Reproduce all of the entries below verbatim, line for line, without altering any character.

(Recorded data)

-*-*-

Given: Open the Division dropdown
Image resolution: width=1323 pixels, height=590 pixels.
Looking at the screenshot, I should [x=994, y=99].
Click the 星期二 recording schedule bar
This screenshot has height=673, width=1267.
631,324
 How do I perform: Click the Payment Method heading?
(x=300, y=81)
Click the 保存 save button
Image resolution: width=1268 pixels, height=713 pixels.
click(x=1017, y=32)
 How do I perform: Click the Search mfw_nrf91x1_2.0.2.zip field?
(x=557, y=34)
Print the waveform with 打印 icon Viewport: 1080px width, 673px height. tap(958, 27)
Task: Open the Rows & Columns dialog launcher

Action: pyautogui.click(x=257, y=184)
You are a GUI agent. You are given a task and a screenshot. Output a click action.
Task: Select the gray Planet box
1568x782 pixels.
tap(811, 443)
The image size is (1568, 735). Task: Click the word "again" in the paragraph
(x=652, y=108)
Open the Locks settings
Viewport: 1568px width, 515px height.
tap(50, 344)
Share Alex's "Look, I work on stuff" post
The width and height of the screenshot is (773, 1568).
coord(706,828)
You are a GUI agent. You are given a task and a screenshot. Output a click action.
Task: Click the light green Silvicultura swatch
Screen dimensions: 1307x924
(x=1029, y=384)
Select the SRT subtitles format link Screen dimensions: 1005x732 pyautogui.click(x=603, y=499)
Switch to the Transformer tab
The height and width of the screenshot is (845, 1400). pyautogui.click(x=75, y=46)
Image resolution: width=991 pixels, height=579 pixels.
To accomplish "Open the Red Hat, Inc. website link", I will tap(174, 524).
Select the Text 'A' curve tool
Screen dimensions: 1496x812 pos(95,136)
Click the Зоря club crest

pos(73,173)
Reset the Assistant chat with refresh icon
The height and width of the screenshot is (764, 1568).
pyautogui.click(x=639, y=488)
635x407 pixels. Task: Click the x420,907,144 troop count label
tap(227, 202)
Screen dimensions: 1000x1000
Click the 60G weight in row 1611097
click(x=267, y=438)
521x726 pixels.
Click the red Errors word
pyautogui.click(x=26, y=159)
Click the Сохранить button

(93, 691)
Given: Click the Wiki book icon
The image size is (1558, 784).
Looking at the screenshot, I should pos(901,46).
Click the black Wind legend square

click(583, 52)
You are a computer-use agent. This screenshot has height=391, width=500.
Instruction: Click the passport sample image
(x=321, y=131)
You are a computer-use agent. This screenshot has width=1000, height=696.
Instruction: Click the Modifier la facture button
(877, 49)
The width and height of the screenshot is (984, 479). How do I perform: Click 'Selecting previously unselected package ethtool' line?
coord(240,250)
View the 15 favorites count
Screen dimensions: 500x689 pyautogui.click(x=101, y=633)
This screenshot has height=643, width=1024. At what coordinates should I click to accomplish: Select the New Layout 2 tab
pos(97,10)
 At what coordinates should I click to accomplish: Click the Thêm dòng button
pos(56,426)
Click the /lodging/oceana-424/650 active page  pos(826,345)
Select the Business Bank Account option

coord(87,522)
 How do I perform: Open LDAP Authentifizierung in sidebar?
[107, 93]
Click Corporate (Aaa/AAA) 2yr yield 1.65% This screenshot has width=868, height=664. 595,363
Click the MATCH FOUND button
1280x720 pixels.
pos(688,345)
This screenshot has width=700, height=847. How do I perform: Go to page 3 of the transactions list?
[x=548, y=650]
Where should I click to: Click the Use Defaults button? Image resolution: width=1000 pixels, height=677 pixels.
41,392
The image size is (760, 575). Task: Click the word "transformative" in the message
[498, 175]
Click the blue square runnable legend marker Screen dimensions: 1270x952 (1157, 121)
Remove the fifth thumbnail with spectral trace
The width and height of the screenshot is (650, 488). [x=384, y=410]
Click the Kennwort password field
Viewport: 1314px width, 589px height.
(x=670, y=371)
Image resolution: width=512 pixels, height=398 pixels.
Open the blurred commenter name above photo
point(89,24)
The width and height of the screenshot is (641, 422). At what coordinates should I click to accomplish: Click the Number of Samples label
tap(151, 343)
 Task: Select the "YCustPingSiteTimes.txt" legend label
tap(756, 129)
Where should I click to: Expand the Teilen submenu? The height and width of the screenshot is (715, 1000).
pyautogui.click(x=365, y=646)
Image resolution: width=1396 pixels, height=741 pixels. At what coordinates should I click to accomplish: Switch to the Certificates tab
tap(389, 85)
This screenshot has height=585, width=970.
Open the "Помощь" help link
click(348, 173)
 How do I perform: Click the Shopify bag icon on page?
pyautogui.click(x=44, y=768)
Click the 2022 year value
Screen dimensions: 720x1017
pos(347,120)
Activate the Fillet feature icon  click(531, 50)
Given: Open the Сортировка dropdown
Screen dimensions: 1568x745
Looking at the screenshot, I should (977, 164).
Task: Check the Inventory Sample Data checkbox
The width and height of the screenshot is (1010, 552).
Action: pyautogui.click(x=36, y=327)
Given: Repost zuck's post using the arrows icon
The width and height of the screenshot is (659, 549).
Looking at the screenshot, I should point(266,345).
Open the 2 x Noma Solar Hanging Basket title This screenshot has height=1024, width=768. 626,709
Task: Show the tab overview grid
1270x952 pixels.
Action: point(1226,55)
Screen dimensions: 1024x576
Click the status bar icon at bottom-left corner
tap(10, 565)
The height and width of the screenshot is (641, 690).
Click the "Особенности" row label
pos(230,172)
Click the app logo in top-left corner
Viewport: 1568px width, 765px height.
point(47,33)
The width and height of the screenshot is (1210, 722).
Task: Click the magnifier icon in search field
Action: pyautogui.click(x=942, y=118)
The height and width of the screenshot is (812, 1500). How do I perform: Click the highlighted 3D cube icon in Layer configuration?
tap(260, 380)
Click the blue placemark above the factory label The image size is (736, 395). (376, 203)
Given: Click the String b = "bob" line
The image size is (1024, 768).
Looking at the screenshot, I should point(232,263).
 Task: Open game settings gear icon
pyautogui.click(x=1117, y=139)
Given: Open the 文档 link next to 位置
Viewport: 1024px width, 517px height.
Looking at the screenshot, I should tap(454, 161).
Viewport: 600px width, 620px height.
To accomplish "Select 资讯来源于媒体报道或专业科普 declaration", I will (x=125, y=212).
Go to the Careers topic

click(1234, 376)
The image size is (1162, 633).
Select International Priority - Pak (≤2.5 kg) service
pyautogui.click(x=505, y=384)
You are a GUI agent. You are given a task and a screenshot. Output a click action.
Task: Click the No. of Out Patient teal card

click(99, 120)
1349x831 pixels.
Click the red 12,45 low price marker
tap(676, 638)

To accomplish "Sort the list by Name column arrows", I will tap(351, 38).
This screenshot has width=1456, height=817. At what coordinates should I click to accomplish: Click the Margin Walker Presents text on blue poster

-*-*-

> **Expected answer**:
Given: Open the Division dropdown
Image resolution: width=1323 pixels, height=590 pixels.
Looking at the screenshot, I should [x=994, y=99].
Click the 星期二 recording schedule bar
This screenshot has height=673, width=1267.
631,324
 How do I perform: Click the Payment Method heading?
(x=300, y=81)
Click the 保存 save button
Image resolution: width=1268 pixels, height=713 pixels.
click(x=1017, y=32)
 How do I perform: Click the Search mfw_nrf91x1_2.0.2.zip field?
(x=557, y=34)
Print the waveform with 打印 icon Viewport: 1080px width, 673px height. tap(958, 27)
Task: Open the Rows & Columns dialog launcher

Action: pyautogui.click(x=257, y=184)
You are a GUI agent. You are given a task and a screenshot. Output a click action.
Task: Select the gray Planet box
1568x782 pixels.
tap(811, 443)
The image size is (1568, 735). Task: Click the word "again" in the paragraph
(x=652, y=108)
Open the Locks settings
Viewport: 1568px width, 515px height.
tap(50, 344)
Share Alex's "Look, I work on stuff" post
The width and height of the screenshot is (773, 1568).
coord(706,828)
You are a GUI agent. You are given a task and a screenshot. Output a click action.
Task: Click the light green Silvicultura swatch
Screen dimensions: 1307x924
(x=1029, y=384)
Select the SRT subtitles format link Screen dimensions: 1005x732 pyautogui.click(x=603, y=499)
Switch to the Transformer tab
The height and width of the screenshot is (845, 1400). pyautogui.click(x=75, y=46)
Image resolution: width=991 pixels, height=579 pixels.
To accomplish "Open the Red Hat, Inc. website link", I will tap(174, 524).
Select the Text 'A' curve tool
Screen dimensions: 1496x812 pos(95,136)
Click the Зоря club crest

pos(73,173)
Reset the Assistant chat with refresh icon
The height and width of the screenshot is (764, 1568).
pyautogui.click(x=639, y=488)
635x407 pixels. Task: Click the x420,907,144 troop count label
tap(227, 202)
Screen dimensions: 1000x1000
Click the 60G weight in row 1611097
click(x=267, y=438)
521x726 pixels.
Click the red Errors word
pyautogui.click(x=26, y=159)
Click the Сохранить button

(93, 691)
Given: Click the Wiki book icon
The image size is (1558, 784).
Looking at the screenshot, I should pos(901,46).
Click the black Wind legend square

click(583, 52)
You are a computer-use agent. This screenshot has height=391, width=500.
Instruction: Click the passport sample image
(x=321, y=131)
You are a computer-use agent. This screenshot has width=1000, height=696.
Instruction: Click the Modifier la facture button
(877, 49)
The width and height of the screenshot is (984, 479). How do I perform: Click 'Selecting previously unselected package ethtool' line?
coord(240,250)
View the 15 favorites count
Screen dimensions: 500x689 pyautogui.click(x=101, y=633)
This screenshot has height=643, width=1024. At what coordinates should I click to accomplish: Select the New Layout 2 tab
pos(97,10)
 At what coordinates should I click to accomplish: Click the Thêm dòng button
pos(56,426)
Click the /lodging/oceana-424/650 active page  pos(826,345)
Select the Business Bank Account option

coord(87,522)
 How do I perform: Open LDAP Authentifizierung in sidebar?
[107, 93]
Click Corporate (Aaa/AAA) 2yr yield 1.65% This screenshot has width=868, height=664. 595,363
Click the MATCH FOUND button
1280x720 pixels.
pos(688,345)
This screenshot has width=700, height=847. How do I perform: Go to page 3 of the transactions list?
[x=548, y=650]
Where should I click to: Click the Use Defaults button? Image resolution: width=1000 pixels, height=677 pixels.
41,392
The image size is (760, 575). Task: Click the word "transformative" in the message
[498, 175]
Click the blue square runnable legend marker Screen dimensions: 1270x952 (1157, 121)
Remove the fifth thumbnail with spectral trace
The width and height of the screenshot is (650, 488). [x=384, y=410]
Click the Kennwort password field
Viewport: 1314px width, 589px height.
(x=670, y=371)
Image resolution: width=512 pixels, height=398 pixels.
Open the blurred commenter name above photo
point(89,24)
The width and height of the screenshot is (641, 422). At what coordinates should I click to accomplish: Click the Number of Samples label
tap(151, 343)
 Task: Select the "YCustPingSiteTimes.txt" legend label
tap(756, 129)
Where should I click to: Expand the Teilen submenu? The height and width of the screenshot is (715, 1000).
pyautogui.click(x=365, y=646)
Image resolution: width=1396 pixels, height=741 pixels. At what coordinates should I click to accomplish: Switch to the Certificates tab
tap(389, 85)
This screenshot has height=585, width=970.
Open the "Помощь" help link
click(348, 173)
 How do I perform: Click the Shopify bag icon on page?
pyautogui.click(x=44, y=768)
Click the 2022 year value
Screen dimensions: 720x1017
pos(347,120)
Activate the Fillet feature icon  click(531, 50)
Given: Open the Сортировка dropdown
Screen dimensions: 1568x745
Looking at the screenshot, I should (977, 164).
Task: Check the Inventory Sample Data checkbox
The width and height of the screenshot is (1010, 552).
Action: pyautogui.click(x=36, y=327)
Given: Repost zuck's post using the arrows icon
The width and height of the screenshot is (659, 549).
Looking at the screenshot, I should point(266,345).
Open the 2 x Noma Solar Hanging Basket title This screenshot has height=1024, width=768. 626,709
Task: Show the tab overview grid
1270x952 pixels.
Action: point(1226,55)
Screen dimensions: 1024x576
Click the status bar icon at bottom-left corner
tap(10, 565)
The height and width of the screenshot is (641, 690).
Click the "Особенности" row label
pos(230,172)
Click the app logo in top-left corner
Viewport: 1568px width, 765px height.
point(47,33)
The width and height of the screenshot is (1210, 722).
Task: Click the magnifier icon in search field
Action: pyautogui.click(x=942, y=118)
The height and width of the screenshot is (812, 1500). How do I perform: Click the highlighted 3D cube icon in Layer configuration?
tap(260, 380)
Click the blue placemark above the factory label The image size is (736, 395). (376, 203)
Given: Click the String b = "bob" line
The image size is (1024, 768).
Looking at the screenshot, I should point(232,263).
 Task: Open game settings gear icon
pyautogui.click(x=1117, y=139)
Given: Open the 文档 link next to 位置
Viewport: 1024px width, 517px height.
Looking at the screenshot, I should tap(454, 161).
Viewport: 600px width, 620px height.
To accomplish "Select 资讯来源于媒体报道或专业科普 declaration", I will (x=125, y=212).
Go to the Careers topic

click(1234, 376)
The image size is (1162, 633).
Select International Priority - Pak (≤2.5 kg) service
pyautogui.click(x=505, y=384)
You are a GUI agent. You are given a task and a screenshot. Output a click action.
Task: Click the No. of Out Patient teal card

click(99, 120)
1349x831 pixels.
Click the red 12,45 low price marker
tap(676, 638)

To accomplish "Sort the list by Name column arrows", I will tap(351, 38).
This screenshot has width=1456, height=817. At what coordinates should I click to accomplish: Click the Margin Walker Presents text on blue poster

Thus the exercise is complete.